听到这里,我便问她们:“我改如何帮忙?两位姑娘帮了岳某大忙,岳某定当涌泉相报。”
她二人听后非常高兴:“元帅说的当真?”
我说:“岳某顶天立地,话说自然一言九鼎,但是如果两位姑娘让岳某去害人,恕岳某不能答应。”
她们二人听后更是高兴说:“奴家不会让元帅去害人,只求元帅与奴家结拜,做元帅的妹妹。”
我当时想她们二人是妖精,我若与她们结拜,岂不是有失体统。
她们二人看出我犹豫之后便说:“我们也不为难元帅。我们这次帮元帅,一方面也是为了南宋子民,另一方面也是为了我们自己,只希望元帅能够成全奴家要求,原因就是岳元帅文武双全,是天上文武双曲星,如果能与我们结拜,我们便能沾元帅仙气,可早日让奴家开口说话。”
我听到这里,便也答应了。
她们如此诚实,修炼好之后,一定会比恶人强,所以当时就在梦中,她们二人结为兄妹。”
岳飞说到这里,我不禁暗想,这对白鼠也不容易,她们很早就认识了岳飞,那时还不会开口说话,如今几百年过去了,才修炼开口说话,也真的算是一心一意刻苦修炼。
想到这里,我便问岳飞:“时至今日,你那两个义妹依然未成人形,我依然不明白我那兄弟怎么猥亵她们……”
“我那两个义妹,可以托梦给我,也可以托梦于他,本来是想告诉他,他的同伴把一道符咒放于床下,不能让她们回去,结果不想,他竟然想要轻薄于她们。所以她们大怒,就在第二天早晨,将他带到了我这里,以示小惩。”岳飞说。
听到这里,暗想这大卷也真无德,活该被那两只白鼠抓走,便对岳飞说道:“非常抱歉,岳元帅,我就是你那两个义妹口中的同伴,那张符是我放的,我并不知她们在那里修行,而且我怕她们会伤害我,所以我才放在那里的。我向你保证,我并未有真的想对付她们之心,至于我那兄弟,我继续向你道歉,希望你能原谅我那兄弟,我一定带回去严加管教,只求你能让你那两个义妹放了他。
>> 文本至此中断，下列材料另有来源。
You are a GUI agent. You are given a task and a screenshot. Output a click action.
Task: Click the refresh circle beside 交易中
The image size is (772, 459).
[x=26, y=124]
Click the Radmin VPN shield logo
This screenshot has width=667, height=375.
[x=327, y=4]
”
岳飞微微笑道:“我看小兄弟你一身正气,也不是坏人,你放心,我那两个义妹,只是小小惩戒一下他而已,不会伤害他,不过在你带走你兄弟你之前,你必须要把你怎么有完颜狗贼的腰牌解释清楚。”
我想了想,这岳飞是十二道金牌前的岳飞,不论是我,还是那两只白鼠,只要与他相见,便是在他召回之前的时刻,而他也根本就没有未来概念,便说:“是这样,岳元帅,其实我不才,我真正的身份是一名刺客,完颜金汤被你战败之后,我便潜入他的大营,然后将他刺死,取此腰牌为证!”
岳飞听后,更是高兴:“风高初选将,月满欲平胡;杀气横千里,军声动九区,白猿惭剑术,黄石借兵符!小兄弟,你能单身闯匈奴大营,也是英雄,我岳某真是不枉与你相识一场,走,我带你去找你那兄弟。”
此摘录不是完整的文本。